O avanço de novos casos de sarampo em São Paulo levou o Ministério da Saúde a reforçar a recomendação de vacinação em municípios como Guarulhos, São Bernardo do Campo e a capital paulista. O alerta renova a urgência de combater a desinformação que ainda cerca o imunizante, um dos mais seguros e eficazes já desenvolvidos. Informações falsas se espalham rapidamente e colocam em risco a saúde de todos, especialmente das crianças.
A hesitação em vacinar, muitas vezes alimentada por boatos sem fundamento científico, abre portas para o retorno de uma doença que pode ser prevenida. Conhecer a verdade é o primeiro passo para proteger sua família e a comunidade. Separamos os mitos mais comuns para esclarecer o que é fato e o que é ficção quando o assunto é a vacina do sarampo.
1. A vacina do sarampo causa autismo
Essa é uma das informações falsas mais persistentes. A ideia surgiu de um estudo fraudulento publicado em 1998, que foi posteriormente desmentido e retirado de circulação.
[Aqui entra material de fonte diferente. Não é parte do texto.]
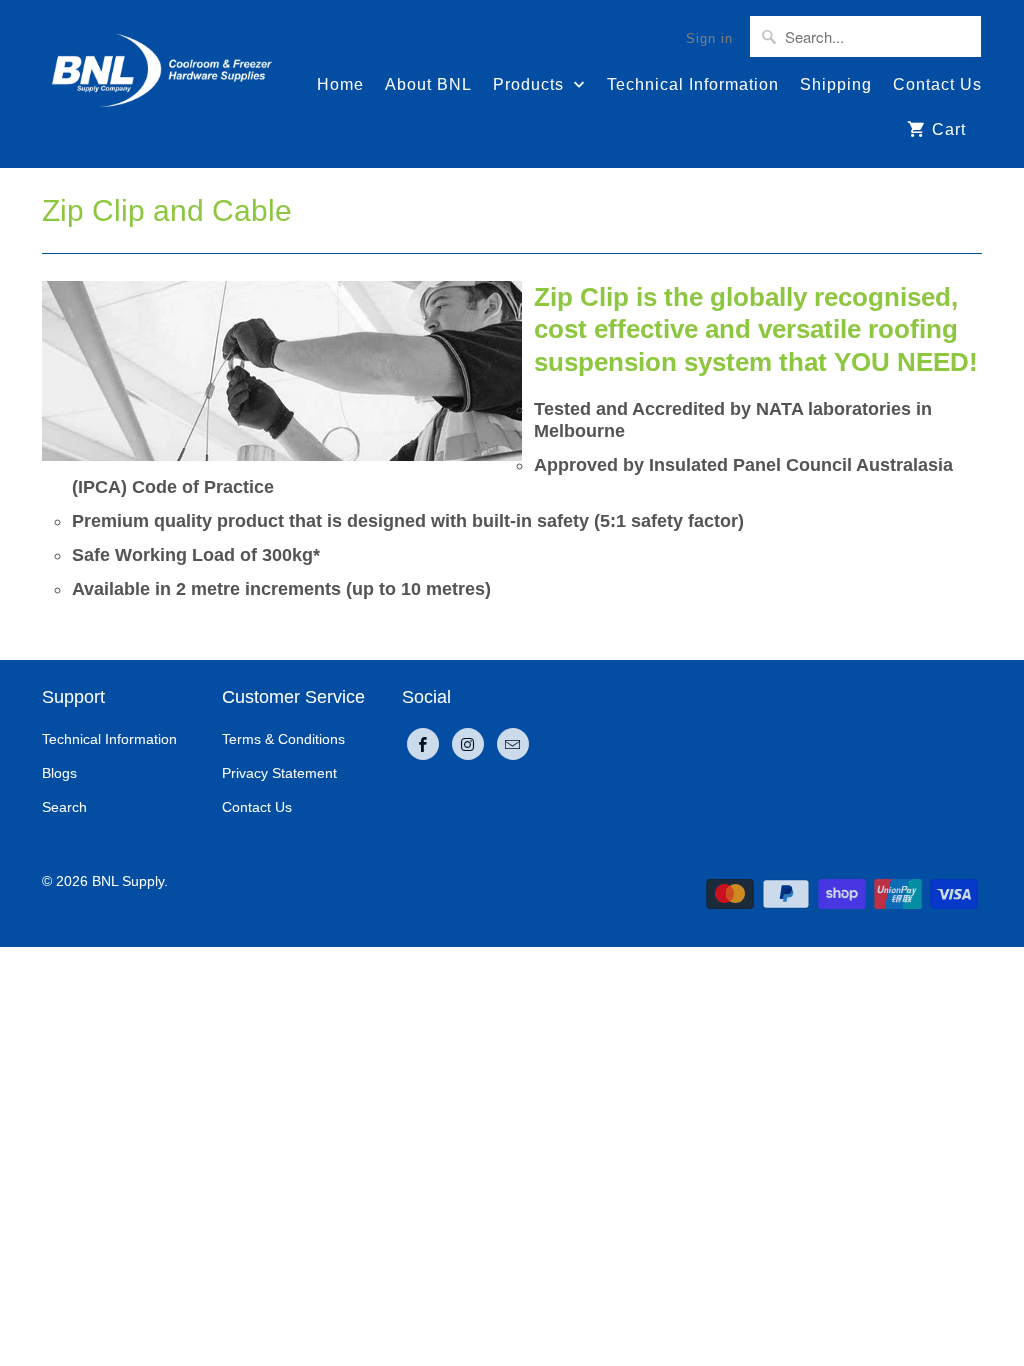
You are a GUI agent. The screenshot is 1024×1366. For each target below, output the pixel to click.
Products (531, 84)
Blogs (59, 773)
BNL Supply (128, 881)
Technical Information (693, 84)
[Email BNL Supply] (513, 744)
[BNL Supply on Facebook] (423, 744)
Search (64, 807)
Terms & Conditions (283, 739)
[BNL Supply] (162, 61)
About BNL (428, 84)
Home (340, 84)
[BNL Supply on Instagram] (468, 744)
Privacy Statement (279, 773)
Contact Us (937, 84)
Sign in (709, 38)
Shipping (836, 84)
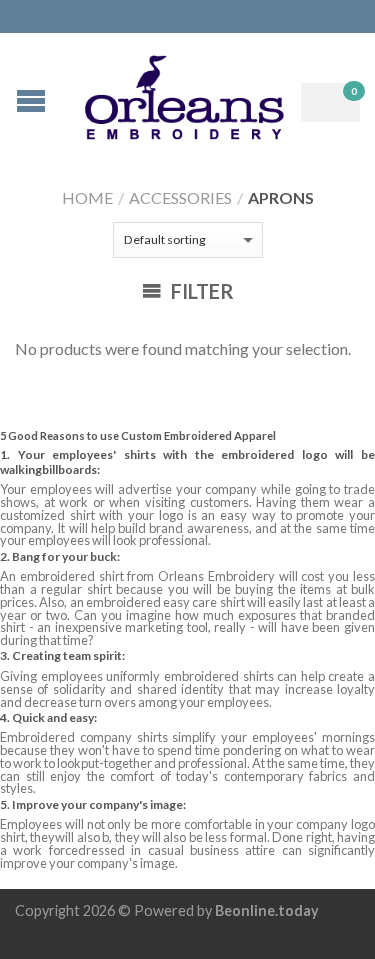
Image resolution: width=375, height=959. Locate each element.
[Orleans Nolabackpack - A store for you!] (190, 92)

Inúmeras pesquisas científicas realizadas em todo o mundo, envolvendo milhões de crianças, já comprovaram que não existe qualquer relação entre a vacina tríplice viral e o autismo.
2. A imunidade natural da doença é melhor
Acreditar que é melhor contrair a doença para desenvolver imunidade é um erro perigoso. O sarampo não é uma doença inofensiva. Ele pode causar complicações graves como pneumonia, infecções de ouvido, danos cerebrais permanentes e até a morte. A vacina oferece imunidade segura, sem expor a pessoa aos riscos severos da infecção natural.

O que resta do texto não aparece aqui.